The year 2025 marks the point at which artificial intelligence ceases to be a technological curiosity and becomes a business imperative. Already 83% of companies say AI is a top priority in their plans , and 88% of leaders see accelerating its adoption as a key objective. Investment is growing exponentially, driven by the promise of unprecedented returns.

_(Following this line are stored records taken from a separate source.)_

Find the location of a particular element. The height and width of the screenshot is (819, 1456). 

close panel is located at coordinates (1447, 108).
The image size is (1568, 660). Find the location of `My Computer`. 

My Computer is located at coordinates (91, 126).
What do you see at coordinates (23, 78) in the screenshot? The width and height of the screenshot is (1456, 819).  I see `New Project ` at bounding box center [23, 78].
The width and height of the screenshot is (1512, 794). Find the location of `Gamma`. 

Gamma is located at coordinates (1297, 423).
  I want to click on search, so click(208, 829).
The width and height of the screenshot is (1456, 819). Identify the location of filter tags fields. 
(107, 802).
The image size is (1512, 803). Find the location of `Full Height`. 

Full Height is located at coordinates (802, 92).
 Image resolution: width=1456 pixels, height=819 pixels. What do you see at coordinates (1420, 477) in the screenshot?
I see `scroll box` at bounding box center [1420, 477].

However, behind the facade of this enthusiasm lies a disturbing paradox. Organisations, rushing towards revolution, are colliding with the wall of their own technological foundations. Flexential’s‘2025 State of AI Infrastructure‘ report mercilessly exposes this truth: as many as 44% of companies cite IT infrastructure limitations as a major barrier to the expansion of AI initiatives. This is a central strategic challenge that can derail the most ambitious plans. Infrastructure, once seen as a back office, has become the bottleneck that determines the pace of innovation.
ROI-driven arms race
The global AI boom in 2025 is no longer driven by curiosity, but by hard, tangible benefits. We have moved from a phase of experimentation to a phase of strategic, company-wide scaling. The driving force is return on investment (ROI). Companies that have implemented generative AI report an average return of 3.7 times their investment. What’s more, 74% of organisations report that their most advanced GenAI initiatives meet or exceed ROI expectations.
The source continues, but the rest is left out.